There’s been a lot of confusion lately about Donald Trump and his “Muslim database.” Specifically, a lot of progressives seem to be under the impression that, since winning the election, Trump has taken steps toward forcing all Muslim citizens of the United States to register with the government.
This impression is grounded in two facts:
1. Early in his primary campaign, Trump suggested that he supported the idea of requiring all American Muslims to add their names to some kind of database, so that the security state could keep track of their activities.
2. Trump adviser (and potential Homeland Security pick) Kris Kobach has expressed his support for maintaining a registry of people who have traveled to the United States from Muslim-majority countries on non-immigrant visas.
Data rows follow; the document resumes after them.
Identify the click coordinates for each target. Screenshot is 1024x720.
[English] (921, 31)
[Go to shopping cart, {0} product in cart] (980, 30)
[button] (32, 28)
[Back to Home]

These are two very different proposals. One is an unconstitutional policy of mass discrimination with little precedent since Japanese internment; the other, a constitutional policy of mass discrimination with little precedent since … the first term of the Obama administration.
From 2002 to 2011, the National Security Entry-Exit Registration System forced “foreign citizens and nationals” who’d come to the U.S. from 25 “havens for terrorists” to register with immigration authorities. Those authorities would then take their photographs and fingerprints and compel them to check in again at a future date.
This system was highly selective. The only people compelled to register were men over the age of 16, who were from a designated country, and in the U.S. on temporary visas, like those for work or tourism. There was no explicit religious or racial component to the system. However, 24 of the 25 countries subject to it were Muslim majority (the other was North Korea).
As Vox’s Dara Lind notes, the primary effect of this project was to make it uniquely difficult for visitors from Muslim-majority countries to overstay their visas.
In theory, the purpose of NSEERS was to catch terrorists, not people who’d violated civil immigration laws. But visa overstays were what the government found. And visa overstays were what it punished … Immigrants who didn’t comply with NSEERS (by, for example, not showing up to follow-up appointments) could be deported. But people registering with NSEERS, and giving their information to the government, made it easier to deport someone who then overstayed his visa than it would have been to deport him if he’d refused to register at all.
The program attracted the ire of civil-rights groups. But when the Obama administration suspended NSEERS in 2011, its official reasoning was more pragmatic than principled: The database was largely redundant since the government already had an automated system that collects and stores information — including biometric data like fingerprints — on nearly everyone who enters the U.S.
“Information obtained from fingerprints, flight manifests, travel and identification documents and intelligence sources is more valuable in determining who poses a potential national security risk,” read a 2012 report by the inspector general for the Department of Homeland Security. “Leaving the regulatory structure of the NSEERS program in place provides no discernible public benefit.”
But even as the administration suspended the program, it left its legal infrastructure in place. Which meant that NSEERS could be revived at the whim of a future administration.
Until this week.
On Thursday, the Department of Homeland Security published a new rule that repeals the regulations undergirding NSEERS.
That move will still leave Trump with a fearsome amount of power to restrict the civil liberties of suspected terrorists. The National Defense Authorization Act provides Trump with the authority to detain U.S. citizens indefinitely, without trial, if he and his military advisers deem them a threat to national security. And in ordering a drone strike against Anwar al-Awlaki, Obama established a precedent for the extrajudicial killing of American citizens suspected of terrorism.
But, by dismantling NSEERS, Obama will make it a bit more difficult for his successor to force Middle Eastern tourists and guest workers to report to their local ICE offices.
Success is made of little victories.